County RDA Projects Lone Bright Light in State Funding Grab
Faced with the most dismal financial prospects in anyone’s memory, the County of Riverside will manage to continue redevelopment projects already in the works . . . but the State of California’s money grab which affects local governments, school districts, universities and special districts is likely to bring redevelopment projects to a screeching halt next fiscal year.
This means projects like the North Shore Yacht Club renovation and the new Thermal Sheriff’s Station will move forward . . . but that is one of the few bright spots in an otherwise bleak financial picture.
The state budget proposal—not yet rubber-stamped by the Legislature—would chop $4.7 Billion from local governments, $6 Billion from K-12 and Community College education, and $3 Billion from the Cal State University and University of California.
Of the $4.7 Billion cut to local governments, here’s how those cuts translate to the County of Riverside’s budget:
Redevelopment Agency Funding $1.7 Billion statewide $22 Million Rivco
Highway User Tax (gas tax) Account $1.0 Billion statewide $53 Million Rivco
Prop 1A (“Borrowing”) $2.0 Billion statewide $45 Million Rivco
Totals $4.7 Billion $120 Million
The Prop 1A funds—allowed under law by the state declaring a budget emergency—would come directly from the Riverside County “rainy day” fund.
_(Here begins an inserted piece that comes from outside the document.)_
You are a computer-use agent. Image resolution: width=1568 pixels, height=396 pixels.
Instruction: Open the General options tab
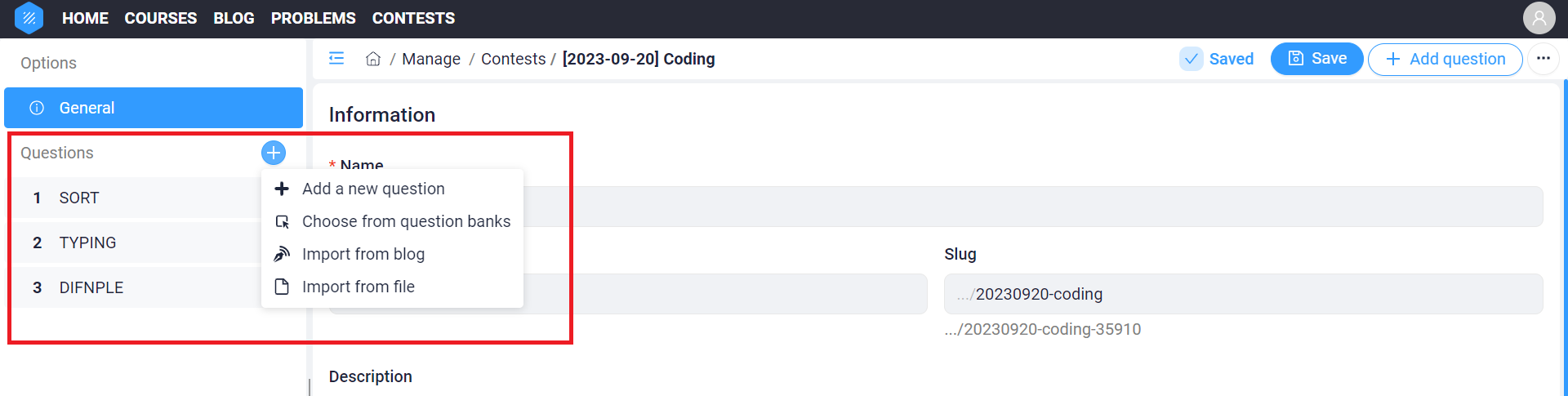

The HUTA (gas tax) funding normally entitles the state to 12 cents per gallon, and local governments 6 cents. In this case, the state will continue to take its share and add the local share, for a total of 18 cents per gallon.
These budget cuts do not take into account the state’s $1.3 billion reduction to Medi-Cal, $1.2 billion to Corrections, $528 million to CalWorks, $211 million to In Home Supportive Services and $226 million to the “Healthy Families” program . . . and others. How these reductions—a mounting to more than $3.5 billion statewide— will impact the County is yet undermined.